▸ DESCRIPTION OF THE TASK
Scan the entries for the word "선물세트". Every line that has it should be copied.
EXERCISE MATERIAL below:
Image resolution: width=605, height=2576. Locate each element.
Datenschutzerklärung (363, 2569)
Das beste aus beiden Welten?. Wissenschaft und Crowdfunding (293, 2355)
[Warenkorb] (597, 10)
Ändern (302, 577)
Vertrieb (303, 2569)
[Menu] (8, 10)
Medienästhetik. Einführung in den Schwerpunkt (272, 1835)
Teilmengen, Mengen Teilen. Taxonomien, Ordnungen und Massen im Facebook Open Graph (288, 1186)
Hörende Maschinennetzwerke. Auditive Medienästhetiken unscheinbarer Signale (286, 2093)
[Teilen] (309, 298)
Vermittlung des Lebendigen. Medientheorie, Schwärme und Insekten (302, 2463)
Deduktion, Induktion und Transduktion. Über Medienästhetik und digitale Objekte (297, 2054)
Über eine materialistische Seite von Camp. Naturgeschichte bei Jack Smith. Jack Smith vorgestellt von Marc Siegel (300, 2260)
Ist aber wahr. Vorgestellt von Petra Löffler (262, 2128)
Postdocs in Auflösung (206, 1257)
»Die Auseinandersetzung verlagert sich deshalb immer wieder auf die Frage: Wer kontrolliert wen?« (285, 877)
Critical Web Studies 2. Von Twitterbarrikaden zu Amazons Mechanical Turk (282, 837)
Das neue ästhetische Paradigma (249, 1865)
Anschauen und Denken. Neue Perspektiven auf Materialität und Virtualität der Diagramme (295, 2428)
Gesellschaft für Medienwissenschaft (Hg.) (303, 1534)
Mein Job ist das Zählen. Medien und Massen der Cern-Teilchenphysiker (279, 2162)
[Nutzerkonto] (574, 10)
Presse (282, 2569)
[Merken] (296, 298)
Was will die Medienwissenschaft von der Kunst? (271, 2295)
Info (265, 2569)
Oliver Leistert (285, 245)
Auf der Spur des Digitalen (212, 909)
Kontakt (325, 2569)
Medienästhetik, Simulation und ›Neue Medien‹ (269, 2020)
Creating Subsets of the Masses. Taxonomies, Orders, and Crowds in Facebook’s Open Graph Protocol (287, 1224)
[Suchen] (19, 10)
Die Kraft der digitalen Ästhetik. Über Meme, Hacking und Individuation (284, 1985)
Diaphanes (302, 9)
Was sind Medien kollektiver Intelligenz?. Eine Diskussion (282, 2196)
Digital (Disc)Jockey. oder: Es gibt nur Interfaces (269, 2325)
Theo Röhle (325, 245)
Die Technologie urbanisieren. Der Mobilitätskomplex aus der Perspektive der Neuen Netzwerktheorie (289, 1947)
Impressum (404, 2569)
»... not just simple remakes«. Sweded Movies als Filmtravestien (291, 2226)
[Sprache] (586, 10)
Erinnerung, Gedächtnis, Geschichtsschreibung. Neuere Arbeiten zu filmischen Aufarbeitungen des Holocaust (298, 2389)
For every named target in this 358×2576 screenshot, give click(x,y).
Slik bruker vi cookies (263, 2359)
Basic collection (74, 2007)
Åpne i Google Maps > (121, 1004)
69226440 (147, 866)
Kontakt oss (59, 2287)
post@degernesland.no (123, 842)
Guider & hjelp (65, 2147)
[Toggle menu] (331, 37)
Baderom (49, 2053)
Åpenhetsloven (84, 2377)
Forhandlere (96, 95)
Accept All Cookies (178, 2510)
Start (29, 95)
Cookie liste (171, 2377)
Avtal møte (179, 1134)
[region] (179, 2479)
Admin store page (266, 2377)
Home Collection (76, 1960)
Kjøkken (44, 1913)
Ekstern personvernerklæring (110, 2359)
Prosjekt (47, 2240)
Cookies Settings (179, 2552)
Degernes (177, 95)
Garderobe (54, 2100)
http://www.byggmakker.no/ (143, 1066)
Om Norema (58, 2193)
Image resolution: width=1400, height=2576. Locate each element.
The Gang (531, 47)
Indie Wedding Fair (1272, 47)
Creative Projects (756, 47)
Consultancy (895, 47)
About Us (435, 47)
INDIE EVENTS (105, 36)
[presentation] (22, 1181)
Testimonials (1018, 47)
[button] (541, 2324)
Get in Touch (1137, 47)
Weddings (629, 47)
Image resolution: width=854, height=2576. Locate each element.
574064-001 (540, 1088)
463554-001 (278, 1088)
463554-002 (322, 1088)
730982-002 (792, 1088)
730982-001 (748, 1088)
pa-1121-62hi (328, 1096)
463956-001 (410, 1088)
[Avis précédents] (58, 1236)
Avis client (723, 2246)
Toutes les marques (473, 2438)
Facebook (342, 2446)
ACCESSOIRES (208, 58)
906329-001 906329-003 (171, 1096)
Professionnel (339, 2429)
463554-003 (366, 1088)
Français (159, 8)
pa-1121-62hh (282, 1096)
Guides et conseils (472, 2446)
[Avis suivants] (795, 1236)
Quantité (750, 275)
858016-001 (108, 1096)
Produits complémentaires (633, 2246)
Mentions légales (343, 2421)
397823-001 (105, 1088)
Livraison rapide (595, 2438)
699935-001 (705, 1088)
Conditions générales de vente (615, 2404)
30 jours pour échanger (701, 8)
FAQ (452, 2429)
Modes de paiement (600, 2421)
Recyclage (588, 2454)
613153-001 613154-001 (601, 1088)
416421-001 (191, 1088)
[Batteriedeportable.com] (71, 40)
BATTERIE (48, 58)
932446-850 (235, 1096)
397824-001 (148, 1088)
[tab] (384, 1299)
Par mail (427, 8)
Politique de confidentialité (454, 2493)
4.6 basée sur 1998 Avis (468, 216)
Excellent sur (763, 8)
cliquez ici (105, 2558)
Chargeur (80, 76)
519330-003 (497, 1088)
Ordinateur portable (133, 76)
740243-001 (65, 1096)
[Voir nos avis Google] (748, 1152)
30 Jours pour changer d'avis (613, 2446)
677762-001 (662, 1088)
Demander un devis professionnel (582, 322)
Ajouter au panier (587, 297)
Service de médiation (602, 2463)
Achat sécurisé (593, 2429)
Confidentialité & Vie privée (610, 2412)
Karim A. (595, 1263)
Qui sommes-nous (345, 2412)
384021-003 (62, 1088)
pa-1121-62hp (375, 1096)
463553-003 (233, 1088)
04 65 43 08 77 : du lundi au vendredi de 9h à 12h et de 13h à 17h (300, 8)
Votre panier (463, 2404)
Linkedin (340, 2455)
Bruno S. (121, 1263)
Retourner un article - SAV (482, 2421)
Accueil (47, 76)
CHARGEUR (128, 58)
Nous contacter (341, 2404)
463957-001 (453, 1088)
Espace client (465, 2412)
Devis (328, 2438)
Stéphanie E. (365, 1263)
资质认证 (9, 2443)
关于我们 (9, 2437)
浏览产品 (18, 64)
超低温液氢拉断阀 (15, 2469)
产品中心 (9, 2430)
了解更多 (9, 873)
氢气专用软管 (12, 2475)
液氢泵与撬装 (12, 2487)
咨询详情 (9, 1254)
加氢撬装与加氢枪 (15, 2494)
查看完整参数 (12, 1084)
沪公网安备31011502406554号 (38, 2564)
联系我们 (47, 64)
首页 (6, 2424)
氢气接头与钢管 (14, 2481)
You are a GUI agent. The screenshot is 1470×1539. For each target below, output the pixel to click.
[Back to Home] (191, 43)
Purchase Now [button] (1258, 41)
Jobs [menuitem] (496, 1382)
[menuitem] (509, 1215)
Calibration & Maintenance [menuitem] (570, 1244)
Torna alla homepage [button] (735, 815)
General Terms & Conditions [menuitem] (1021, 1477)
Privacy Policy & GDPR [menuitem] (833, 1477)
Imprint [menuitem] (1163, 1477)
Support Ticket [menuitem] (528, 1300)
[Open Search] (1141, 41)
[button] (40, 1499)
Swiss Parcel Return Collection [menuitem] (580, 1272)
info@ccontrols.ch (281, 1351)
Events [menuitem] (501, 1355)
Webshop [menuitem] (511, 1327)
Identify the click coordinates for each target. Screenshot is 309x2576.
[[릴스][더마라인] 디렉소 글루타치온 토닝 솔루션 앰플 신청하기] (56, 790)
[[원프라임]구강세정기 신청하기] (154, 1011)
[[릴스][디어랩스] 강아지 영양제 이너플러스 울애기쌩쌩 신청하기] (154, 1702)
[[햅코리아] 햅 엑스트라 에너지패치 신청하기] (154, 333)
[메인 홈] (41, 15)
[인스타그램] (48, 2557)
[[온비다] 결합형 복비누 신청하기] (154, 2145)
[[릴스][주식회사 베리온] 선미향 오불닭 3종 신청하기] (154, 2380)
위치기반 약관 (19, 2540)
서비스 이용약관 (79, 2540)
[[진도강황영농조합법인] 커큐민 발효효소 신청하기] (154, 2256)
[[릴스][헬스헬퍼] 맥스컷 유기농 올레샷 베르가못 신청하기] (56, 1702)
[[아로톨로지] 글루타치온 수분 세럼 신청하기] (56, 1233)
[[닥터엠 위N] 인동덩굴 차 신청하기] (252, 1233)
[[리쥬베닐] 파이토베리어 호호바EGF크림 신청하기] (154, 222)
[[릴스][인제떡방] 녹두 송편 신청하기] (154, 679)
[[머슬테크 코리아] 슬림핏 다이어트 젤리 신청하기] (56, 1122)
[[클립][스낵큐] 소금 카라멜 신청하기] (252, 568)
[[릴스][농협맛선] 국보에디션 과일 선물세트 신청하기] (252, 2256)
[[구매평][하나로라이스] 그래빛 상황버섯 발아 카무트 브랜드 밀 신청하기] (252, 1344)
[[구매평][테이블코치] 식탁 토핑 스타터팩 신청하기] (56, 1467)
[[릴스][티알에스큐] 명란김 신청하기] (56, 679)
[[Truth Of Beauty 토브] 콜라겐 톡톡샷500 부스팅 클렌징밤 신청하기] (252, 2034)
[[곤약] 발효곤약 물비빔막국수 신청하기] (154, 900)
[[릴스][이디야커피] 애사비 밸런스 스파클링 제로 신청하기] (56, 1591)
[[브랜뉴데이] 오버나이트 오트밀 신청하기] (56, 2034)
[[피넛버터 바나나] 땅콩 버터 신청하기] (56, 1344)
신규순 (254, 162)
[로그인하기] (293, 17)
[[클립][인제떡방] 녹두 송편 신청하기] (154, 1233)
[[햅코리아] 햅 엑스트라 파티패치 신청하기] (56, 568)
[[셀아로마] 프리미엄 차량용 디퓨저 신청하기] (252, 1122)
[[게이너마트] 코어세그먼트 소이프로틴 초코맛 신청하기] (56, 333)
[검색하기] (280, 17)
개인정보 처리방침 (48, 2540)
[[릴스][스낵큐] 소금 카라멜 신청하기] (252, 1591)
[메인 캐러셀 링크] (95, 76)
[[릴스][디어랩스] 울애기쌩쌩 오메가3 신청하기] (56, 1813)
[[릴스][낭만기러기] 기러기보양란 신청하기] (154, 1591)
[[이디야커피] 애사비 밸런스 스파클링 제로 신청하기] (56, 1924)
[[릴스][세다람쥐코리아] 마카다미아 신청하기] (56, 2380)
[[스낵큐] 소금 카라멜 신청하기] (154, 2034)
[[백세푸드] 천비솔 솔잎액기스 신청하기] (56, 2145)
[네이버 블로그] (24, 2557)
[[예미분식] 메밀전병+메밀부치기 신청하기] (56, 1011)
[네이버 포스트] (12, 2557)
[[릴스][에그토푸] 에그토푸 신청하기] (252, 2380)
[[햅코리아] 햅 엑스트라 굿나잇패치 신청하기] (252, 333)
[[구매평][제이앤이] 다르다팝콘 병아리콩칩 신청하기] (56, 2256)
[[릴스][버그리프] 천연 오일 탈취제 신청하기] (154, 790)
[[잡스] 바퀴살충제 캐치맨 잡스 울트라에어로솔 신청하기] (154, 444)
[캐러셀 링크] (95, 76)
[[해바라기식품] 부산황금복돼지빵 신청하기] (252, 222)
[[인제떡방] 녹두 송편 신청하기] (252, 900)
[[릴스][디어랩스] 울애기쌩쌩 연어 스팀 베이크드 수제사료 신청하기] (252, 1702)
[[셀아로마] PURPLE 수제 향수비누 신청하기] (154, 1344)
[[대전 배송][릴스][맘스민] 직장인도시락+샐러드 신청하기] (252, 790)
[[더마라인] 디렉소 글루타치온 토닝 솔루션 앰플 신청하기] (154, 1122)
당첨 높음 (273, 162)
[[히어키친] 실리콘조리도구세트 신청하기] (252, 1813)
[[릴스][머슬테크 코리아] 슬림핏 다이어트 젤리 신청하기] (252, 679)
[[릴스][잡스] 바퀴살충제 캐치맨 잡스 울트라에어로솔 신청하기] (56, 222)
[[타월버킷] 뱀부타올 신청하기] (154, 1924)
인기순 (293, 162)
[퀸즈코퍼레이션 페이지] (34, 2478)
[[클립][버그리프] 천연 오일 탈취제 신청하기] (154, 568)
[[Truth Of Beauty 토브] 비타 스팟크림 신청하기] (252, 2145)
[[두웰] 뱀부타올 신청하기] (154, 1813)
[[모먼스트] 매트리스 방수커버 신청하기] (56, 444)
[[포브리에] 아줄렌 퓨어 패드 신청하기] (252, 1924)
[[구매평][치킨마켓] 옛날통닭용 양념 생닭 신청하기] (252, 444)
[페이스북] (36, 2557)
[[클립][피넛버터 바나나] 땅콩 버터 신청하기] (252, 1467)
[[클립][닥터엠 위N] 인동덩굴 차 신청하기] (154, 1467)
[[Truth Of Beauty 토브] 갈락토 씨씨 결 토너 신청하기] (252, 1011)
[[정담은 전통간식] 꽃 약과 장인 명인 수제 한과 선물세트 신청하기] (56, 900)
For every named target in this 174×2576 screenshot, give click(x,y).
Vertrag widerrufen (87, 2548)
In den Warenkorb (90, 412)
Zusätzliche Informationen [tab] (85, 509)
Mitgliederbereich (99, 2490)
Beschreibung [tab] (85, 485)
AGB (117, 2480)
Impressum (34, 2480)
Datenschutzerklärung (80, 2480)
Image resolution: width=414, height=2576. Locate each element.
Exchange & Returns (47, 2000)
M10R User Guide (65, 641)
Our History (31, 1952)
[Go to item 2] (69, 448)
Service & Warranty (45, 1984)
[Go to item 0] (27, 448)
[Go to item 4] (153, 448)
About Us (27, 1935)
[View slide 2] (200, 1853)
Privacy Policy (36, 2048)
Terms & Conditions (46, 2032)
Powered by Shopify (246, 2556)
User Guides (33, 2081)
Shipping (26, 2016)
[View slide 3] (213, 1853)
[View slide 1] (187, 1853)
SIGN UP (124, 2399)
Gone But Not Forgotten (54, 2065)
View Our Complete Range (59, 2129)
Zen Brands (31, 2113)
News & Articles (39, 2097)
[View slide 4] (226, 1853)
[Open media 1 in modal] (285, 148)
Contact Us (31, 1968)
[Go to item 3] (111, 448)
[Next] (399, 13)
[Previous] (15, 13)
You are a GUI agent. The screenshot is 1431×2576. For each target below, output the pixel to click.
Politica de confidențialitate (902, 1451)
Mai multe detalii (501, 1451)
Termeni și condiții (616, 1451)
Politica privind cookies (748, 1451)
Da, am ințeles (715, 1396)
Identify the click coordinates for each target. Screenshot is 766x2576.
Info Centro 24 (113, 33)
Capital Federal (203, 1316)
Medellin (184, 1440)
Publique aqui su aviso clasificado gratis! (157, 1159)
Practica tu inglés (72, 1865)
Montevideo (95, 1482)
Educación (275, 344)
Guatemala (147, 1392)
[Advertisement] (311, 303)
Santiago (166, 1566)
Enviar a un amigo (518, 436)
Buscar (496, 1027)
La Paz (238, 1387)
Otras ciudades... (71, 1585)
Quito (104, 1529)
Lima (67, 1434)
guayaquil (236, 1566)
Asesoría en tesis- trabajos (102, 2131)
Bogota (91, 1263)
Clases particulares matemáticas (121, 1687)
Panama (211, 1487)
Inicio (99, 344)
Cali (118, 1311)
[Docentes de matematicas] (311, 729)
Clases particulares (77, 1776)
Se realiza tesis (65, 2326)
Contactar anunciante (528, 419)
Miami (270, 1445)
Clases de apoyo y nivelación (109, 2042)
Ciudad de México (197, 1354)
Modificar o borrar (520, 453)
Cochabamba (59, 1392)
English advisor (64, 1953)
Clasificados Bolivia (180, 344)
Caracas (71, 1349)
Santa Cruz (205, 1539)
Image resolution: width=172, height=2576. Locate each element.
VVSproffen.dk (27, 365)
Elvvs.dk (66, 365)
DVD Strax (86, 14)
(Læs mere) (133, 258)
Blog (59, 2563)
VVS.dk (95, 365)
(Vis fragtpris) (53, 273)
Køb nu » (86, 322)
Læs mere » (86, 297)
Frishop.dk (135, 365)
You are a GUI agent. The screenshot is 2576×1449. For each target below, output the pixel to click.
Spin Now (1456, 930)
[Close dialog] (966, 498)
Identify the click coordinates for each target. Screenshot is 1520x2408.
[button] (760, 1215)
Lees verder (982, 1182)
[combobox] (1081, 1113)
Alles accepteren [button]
End of EXERCISE MATERIAL.
▸ RESPONSE AREA
[[릴스][농협맛선] 국보에디션 과일 선물세트 신청하기] (252, 2256)
[[정담은 전통간식] 꽃 약과 장인 명인 수제 한과 선물세트 신청하기] (56, 900)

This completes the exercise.